Screenshot 2016-03-25 20.05.31

Even that is too big to get much information out of it, but we can see the general structure. At the top right corner, we see the start of the game. Then we alternate between red and blue moves. A filled node indicates that one player has won. If you like looking at very large graphs, you can get the entire solution to tic-tac-toe right here.

Let us take just one closer look at a part of the graph before we move on; this is the lower left corner of the extract above:

Screenshot 2016-03-25 20.06.49

We see that N5412 at the bottom is winning for red. That actually means that N5032, N5126, N5125, N5127 are also winning for red. From each of those, red can make a single move leading to a node where it has won. N4155 is not winning for red. Even though, it is possible to make a blue move to N5125, which is winning, it is also possible to make a blue move to N5137, which is winning for blue. That in fact makes N5125 winning for blue. The state shown on the tic-tac-toe board at the top is winning because by making a particular red move, red can win.

It is possible to extend this to a full algorithm (a state is winning for red if it is possible to make a red move to a state that is winning for red or if all blue moved lead to states that are winning for red), which can be computed efficiently using such a graph. This corresponds to checking a particular instance of the modal logic Computation Tree Logic. If we fill in all nodes like that, we always just have to make a choice that will leads us to (or failing that towards) a winning state. There’s a bit more to it – a state might not be winning for either player, and we can introduce various states in-between and prioritize which ones we want to move towards – but this should suffice for now.
========
Please carry on the passage about solving tic-tac-toe with a game graph from its final sentence. You won't need the records here.

Data →
========
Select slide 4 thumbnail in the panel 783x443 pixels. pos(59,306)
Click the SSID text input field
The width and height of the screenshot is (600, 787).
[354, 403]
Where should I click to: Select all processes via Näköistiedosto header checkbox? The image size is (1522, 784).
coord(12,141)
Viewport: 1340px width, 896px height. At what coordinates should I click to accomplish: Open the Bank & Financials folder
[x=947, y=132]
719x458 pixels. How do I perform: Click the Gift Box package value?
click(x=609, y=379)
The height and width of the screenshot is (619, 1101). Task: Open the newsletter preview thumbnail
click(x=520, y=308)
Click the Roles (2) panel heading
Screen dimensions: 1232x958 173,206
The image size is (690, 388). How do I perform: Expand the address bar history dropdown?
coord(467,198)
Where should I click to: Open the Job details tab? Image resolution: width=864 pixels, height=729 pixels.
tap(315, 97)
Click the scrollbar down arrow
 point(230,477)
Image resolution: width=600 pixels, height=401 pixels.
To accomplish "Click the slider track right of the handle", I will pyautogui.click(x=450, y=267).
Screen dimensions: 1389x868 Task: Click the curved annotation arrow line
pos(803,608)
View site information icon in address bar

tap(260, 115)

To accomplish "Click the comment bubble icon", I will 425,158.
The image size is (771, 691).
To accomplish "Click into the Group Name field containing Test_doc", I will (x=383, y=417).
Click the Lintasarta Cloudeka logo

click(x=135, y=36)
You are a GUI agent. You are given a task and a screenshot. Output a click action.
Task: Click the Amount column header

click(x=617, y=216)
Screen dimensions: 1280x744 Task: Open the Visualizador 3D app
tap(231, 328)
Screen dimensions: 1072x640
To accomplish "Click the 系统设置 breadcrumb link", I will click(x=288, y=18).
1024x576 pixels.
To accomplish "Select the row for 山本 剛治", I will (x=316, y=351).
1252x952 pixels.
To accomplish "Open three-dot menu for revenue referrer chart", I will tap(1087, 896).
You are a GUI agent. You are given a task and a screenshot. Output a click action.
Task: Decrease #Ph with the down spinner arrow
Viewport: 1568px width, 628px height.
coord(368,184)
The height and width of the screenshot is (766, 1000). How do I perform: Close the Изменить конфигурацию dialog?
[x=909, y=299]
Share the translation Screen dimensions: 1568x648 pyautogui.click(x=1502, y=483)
========
Solved exercise →
This method is entirely generic and can be applied to many games. You might notice in the graphs above that, e.g., node N127 at the bottom right has multiple nodes leading into it, such as N4128 and N4126. This reflects that it doesn’t matter if blue, e.g., puts a token in (1, 1) and then (2, 2) or the other way around. This kind of information sharing makes computation more efficient and also allows us to handle some games that are not necessarily finite (like chess without the rules about remis).

The problem is one of size. For tic-tac-toe, we got 32 and 5.480 nodes for the solutions. How big would a solution be for chess or go? Well, we can’t know that without computing it, but we can make an estimate. To illustrate, let us assume we didn’t know the results for tic-tac-toe and make an estimate for them (I did in fact make that very estimate before making the computation to ensure it wouldn’t take too long).

In tic-tac-toe, each field can have 3 different values: empty, red token, or blue token. The entire board can therefore be in 3 * 3 * 3 * 3 = 81 or 3⁴ for 2 * 2 tic-tac-toe. For 3 * # tic-tac-toe, the answer is 3⁹ = 19.683. There’s of course configuration that are not possible (such as an all-blue board or a board where both players have won – think about that last one), which is why the real result is a bit lower at 32 and 5.480.

For chess there’s 6 pieces on each side + an empty sport, so an upper bound would be 13⁶⁴ = 196.053.476.430.761.073.330.659.760.423.566.015.424.403.280.004.115.787.589.590.963.842.248.961 or roughly 2 followed by 71 zeros. There’s bit more complexity such as whether there’s been a rotation and such, which makes the number larger, but also simplifications such as the impossibility of having a board with 64 white kings. We can improve the estimate, but we’ll still arrive at a number that’s very, very large.

For go, we have a board of 19 * 19 with 3 possible values, for a total of 3^19*19 = 17.408.965.065.903.192.790.718.823.807.056.436.794.660.272.495.026.354.119.482.811.870.680.105.167.618.464.984.116.279.288.988.714.938.612.096.988.816.320.780.613.754.987.181.355.093.129.514.803.369.660.572.893.075.468.180.597.603 or roughly 2 followed by 172 zeros. It is more than one googol times as complex as chess.

One estimate of the number of atoms in the universe is 10⁸² or 1 followed by 82 zeros. We see that the number of states for chess is worryingly close to that and the number of states for go vastly exceeds the number of atoms in the universe, so we could never hope to solve it using the naive approach above.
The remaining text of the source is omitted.